● **What needs to be done**:
Report each line of the entries below that has the word "computer" in it.

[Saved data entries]
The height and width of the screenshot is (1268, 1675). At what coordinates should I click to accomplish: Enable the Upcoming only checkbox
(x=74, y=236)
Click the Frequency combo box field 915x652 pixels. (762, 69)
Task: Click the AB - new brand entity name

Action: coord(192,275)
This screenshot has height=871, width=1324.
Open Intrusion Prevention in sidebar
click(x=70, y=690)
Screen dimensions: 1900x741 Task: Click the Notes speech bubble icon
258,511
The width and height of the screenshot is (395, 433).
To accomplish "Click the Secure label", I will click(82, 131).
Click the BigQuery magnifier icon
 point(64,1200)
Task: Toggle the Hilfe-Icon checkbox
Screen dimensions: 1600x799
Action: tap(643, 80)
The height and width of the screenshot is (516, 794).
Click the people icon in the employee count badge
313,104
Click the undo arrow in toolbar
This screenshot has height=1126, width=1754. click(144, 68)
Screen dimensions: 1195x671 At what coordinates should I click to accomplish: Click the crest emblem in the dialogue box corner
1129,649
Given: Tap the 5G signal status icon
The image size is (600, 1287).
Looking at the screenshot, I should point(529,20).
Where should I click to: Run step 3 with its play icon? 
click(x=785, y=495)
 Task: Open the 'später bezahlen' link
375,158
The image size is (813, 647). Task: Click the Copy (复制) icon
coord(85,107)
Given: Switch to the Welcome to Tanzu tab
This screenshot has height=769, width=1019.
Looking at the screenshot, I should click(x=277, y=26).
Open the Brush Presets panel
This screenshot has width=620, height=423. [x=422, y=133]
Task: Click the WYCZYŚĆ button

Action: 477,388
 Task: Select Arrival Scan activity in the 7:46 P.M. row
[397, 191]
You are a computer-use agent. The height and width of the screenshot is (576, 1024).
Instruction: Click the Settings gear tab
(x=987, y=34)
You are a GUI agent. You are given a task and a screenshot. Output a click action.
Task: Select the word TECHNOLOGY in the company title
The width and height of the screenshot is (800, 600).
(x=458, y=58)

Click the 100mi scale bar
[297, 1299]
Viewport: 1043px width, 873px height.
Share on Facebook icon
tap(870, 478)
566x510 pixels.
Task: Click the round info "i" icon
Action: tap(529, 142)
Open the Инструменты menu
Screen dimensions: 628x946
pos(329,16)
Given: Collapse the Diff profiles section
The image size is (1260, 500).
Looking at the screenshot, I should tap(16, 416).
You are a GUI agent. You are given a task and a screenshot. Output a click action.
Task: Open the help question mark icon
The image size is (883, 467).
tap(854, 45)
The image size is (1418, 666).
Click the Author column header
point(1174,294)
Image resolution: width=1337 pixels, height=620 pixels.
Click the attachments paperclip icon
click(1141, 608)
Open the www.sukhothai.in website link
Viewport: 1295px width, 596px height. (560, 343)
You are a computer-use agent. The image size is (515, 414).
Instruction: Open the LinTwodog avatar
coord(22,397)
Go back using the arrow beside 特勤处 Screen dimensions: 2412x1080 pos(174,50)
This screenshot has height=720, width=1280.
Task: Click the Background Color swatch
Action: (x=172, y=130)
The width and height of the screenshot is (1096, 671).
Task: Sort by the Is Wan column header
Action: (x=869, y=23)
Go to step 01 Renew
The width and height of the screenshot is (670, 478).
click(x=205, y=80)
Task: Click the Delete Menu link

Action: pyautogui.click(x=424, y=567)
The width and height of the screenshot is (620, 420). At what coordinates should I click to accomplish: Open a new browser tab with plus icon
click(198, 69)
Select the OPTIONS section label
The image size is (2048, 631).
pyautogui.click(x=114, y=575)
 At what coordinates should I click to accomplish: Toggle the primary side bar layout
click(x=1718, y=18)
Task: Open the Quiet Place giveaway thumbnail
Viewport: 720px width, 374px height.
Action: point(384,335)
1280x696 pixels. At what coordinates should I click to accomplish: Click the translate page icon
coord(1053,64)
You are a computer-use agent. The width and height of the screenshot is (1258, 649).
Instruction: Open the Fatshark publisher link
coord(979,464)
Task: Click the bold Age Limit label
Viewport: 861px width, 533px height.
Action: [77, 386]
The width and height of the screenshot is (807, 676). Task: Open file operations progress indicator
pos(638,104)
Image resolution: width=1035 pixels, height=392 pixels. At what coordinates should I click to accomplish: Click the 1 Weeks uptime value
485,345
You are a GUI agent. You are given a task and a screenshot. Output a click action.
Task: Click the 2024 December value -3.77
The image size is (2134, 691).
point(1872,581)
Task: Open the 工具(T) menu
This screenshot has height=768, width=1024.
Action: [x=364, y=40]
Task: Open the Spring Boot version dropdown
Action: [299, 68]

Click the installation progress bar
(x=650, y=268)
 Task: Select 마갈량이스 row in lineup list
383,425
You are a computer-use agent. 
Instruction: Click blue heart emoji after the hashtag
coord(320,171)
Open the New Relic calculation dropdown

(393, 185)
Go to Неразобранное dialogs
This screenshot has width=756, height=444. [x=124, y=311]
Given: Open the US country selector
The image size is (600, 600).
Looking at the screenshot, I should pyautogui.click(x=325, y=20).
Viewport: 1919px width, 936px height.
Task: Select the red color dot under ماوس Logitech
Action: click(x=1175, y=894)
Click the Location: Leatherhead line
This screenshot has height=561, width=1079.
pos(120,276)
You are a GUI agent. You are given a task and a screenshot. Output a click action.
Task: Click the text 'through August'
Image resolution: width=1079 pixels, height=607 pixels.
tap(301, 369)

● **Written reply**:
You are a computer-use agent. The height and width of the screenshot is (576, 1024).
You are a computer-use agent. The image size is (515, 414).
You are a computer-use agent. The width and height of the screenshot is (1258, 649).
You are a computer-use agent. 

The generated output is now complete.